La propuesta de Tim Berners-Lee
Interesante el análisis realizado por la revista Time en The Web at 25: Revisiting Tim Berners-Lee’s Amazing Proposal:
Here are some of the things that made “Information Management: A Proposal” so powerful:
Berners-Lee borrowed existing ideas. Rather than trying to convince anyone at CERN to support anything too radical, he recommended bringing together technologies and concepts his colleagues already knew and understood. For instance, as he mentions in his document, the concept of hypertext already existed; it had been named years before by Ted Nelson, whose wildly-ambitious-but-unfinished-even-in-2014 Project Xanadu presaged many aspects of the web. And the proposal’s opening infographic references Bill Atkinson’s brilliant Mac software HyperCard, whose “stacks” were akin to rudimentary websites that could be distributed on floppy disks.

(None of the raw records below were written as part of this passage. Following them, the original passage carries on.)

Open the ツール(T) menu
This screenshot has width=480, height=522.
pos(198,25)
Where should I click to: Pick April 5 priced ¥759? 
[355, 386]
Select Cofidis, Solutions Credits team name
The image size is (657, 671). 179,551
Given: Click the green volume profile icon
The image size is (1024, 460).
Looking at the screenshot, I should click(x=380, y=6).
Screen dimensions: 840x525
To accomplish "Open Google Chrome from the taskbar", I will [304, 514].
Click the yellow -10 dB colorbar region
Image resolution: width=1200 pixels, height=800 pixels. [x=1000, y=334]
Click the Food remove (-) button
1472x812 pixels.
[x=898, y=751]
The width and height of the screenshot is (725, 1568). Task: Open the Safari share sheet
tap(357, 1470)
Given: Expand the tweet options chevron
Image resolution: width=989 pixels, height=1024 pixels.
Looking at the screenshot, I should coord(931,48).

He was realistic. Xanadu was supposed to implement super-sophisticated features such as intelligent links that would auto-adjust themselves if a document moved, and built-in accounting for royalties so that authors could make money off their hypertext creations. Berners-Lee, who was eager to propose something that one or two people could put together in a year or less, slashed out every detail that wasn’t absolutely necessary.
He made decentralization fundamental. “Most systems available today use a single database,” Berners-Lee wrote. They stored a lot of stuff, all in one place. He proposed something entirely different: a way to link up disparate documents and databases, no matter where they resided.
He aimed for universal compatibility. Though Berners-Lee coded the original WorldWideWeb software on a computer from NeXT — the company Steve Jobs started after being forced out of Apple in 1985 — he wanted the web to be available everywhere, on every sort of computer used at CERN, including Macs and VAX minicomputers.
He wanted to make sharing simple. It’s tempting now to think of the web as something that didn’t become social until this century, with the arrival of services such as Facebook, YouTube and Twitter. But from the start, Berners-Lee proposed a tool for painless, democratized collaboration among CERN’s staff of “several thousand people, many of them very creative, all working toward common goals.”
He looked forward. Berners-Lee said that all CERN needed at moment was a tool capable of distributing text documents formatted for a screen with 24 rows of 80 characters apiece. But he said graphics were a possible future area of expansion, and even mentioned speech and video — forms of media that barely existed in digital form in 1989.
He knew that everybody would eventually need something like the system he was proposing. “CERN meets now some problems which the rest of the world will have to face soon,” Berners-Lee wrote. “In 10 years, there may be many commercial solutions to the problems above, while today we need something to allow us to continue.”